Today, the discussion around immigration and population growth in the United States revolves around people from Latin America, but it won’t forever: Asians are expected to become the largest immigrant group in the US by 2055, according to a new report from the Pew Research Center, and will constitute nearly 40% of the foreign-born population by 2065.
That’s a sharp change from the country’s demographic makeup 50 years ago, when the 1965 Immigration and Nationality Act was passed to remove a quota systems on immigrants. Asian immigrants made up less than 1% of the overall US population in 1965, compared to 6% today. Over the next 50 years, the group will see its share of the population more than double, to 14%.
That means Asian immigrants are poised to surpass Hispanics as the biggest immigrant group in the US over the next 50 years. (Hispanics will still make up a larger share of the overall US population; in 2065, one in four people in the US will be Latino.)
The demographic shift will mean that the United States will, in a few decades, be a “minority majority” nation.

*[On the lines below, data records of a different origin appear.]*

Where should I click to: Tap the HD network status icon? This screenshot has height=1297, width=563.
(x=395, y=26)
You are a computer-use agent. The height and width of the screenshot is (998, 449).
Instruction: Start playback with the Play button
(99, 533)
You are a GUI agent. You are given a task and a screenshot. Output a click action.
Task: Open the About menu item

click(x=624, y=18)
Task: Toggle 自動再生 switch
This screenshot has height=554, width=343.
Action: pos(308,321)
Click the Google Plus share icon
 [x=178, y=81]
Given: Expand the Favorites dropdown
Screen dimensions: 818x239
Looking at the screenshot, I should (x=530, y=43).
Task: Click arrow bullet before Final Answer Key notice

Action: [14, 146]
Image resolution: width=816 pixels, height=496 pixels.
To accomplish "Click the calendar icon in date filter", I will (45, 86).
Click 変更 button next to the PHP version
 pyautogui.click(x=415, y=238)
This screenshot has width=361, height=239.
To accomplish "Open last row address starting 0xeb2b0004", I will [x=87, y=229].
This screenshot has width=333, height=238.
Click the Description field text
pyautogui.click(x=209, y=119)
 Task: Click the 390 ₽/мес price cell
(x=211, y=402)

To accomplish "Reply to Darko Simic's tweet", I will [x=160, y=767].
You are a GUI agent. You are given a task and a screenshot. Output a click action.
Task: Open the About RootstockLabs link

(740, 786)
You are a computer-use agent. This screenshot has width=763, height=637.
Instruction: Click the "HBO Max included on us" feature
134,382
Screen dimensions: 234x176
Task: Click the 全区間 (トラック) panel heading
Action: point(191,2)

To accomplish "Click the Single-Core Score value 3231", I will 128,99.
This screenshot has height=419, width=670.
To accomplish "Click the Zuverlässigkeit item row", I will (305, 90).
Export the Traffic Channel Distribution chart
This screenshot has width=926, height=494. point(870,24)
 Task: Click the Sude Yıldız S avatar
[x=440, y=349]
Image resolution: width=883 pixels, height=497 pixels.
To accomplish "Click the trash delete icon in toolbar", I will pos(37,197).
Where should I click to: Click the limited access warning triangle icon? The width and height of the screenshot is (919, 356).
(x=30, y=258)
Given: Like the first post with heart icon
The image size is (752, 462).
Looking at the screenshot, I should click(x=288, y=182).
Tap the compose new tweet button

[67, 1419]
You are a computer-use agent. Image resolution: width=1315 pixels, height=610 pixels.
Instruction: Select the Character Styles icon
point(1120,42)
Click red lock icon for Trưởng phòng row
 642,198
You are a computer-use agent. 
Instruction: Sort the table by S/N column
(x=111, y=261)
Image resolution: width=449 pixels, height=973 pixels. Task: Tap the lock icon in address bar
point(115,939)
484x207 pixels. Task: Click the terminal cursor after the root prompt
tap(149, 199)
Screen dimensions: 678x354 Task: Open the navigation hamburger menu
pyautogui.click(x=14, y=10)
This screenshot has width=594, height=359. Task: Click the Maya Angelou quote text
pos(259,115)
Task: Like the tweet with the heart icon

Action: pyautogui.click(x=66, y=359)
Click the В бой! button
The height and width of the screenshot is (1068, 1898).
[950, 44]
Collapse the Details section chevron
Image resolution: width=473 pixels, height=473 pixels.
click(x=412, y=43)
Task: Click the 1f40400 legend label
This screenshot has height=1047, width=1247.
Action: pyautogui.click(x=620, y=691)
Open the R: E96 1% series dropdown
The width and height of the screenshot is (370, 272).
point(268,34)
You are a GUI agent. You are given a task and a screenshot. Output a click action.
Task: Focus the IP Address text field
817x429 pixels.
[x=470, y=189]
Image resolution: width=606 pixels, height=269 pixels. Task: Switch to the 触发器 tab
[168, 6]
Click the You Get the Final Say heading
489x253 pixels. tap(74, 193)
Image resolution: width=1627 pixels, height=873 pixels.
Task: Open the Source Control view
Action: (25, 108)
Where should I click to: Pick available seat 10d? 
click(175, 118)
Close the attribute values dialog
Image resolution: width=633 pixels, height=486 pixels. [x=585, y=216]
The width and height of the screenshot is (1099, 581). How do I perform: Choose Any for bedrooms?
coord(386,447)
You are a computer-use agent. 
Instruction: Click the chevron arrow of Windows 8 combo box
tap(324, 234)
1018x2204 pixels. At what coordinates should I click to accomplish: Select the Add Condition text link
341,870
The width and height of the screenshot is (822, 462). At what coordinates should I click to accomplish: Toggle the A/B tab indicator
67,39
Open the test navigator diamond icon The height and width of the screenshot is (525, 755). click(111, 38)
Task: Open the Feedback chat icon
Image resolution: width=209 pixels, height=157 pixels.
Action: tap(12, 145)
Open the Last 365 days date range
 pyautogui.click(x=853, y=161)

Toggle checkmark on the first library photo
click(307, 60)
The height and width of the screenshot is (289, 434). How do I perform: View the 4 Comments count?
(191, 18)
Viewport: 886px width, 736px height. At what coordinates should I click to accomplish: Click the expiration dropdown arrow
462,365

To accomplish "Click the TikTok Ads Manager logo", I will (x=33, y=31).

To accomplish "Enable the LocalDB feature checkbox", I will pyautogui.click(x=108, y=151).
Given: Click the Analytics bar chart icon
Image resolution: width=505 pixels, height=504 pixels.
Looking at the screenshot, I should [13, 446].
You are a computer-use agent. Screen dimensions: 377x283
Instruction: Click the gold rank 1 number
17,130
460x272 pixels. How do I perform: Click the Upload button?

Today, white people make up 62% of the population, compared to 84% in 1965, and by 2065 that percentage will fall below 50%—and there wouldn’t be any one racial or ethnic group in 2065 that makes up a majority of the population. And if the Pew’s numbers are correct, immigrants and their children and their grandchildren will provide nearly 90% of the country’s demographic growth over the next 50 years.
Besides reporting changes and predicting trends in the demographics of immigrants, the Pew also takes a look at some of the attitudes around immigration, showing that 43% of white adults said immigrants make society worse in the long run, and 41% said they make it better.
Politicians seem to be cognizant of the white majority’s anxiety about immigration. GOP frontrunner Donald Trump launched his campaign by making racist remarks about Mexicans in the United States, and his rival Jeb Bush has come under fire for using the term “anchor babies” to refer to babies born of immigrant parents in the United States. In a fruitless attempt to soften his comments, Bush later explained that he was referring mostly to Asian immigrants, not Hispanics.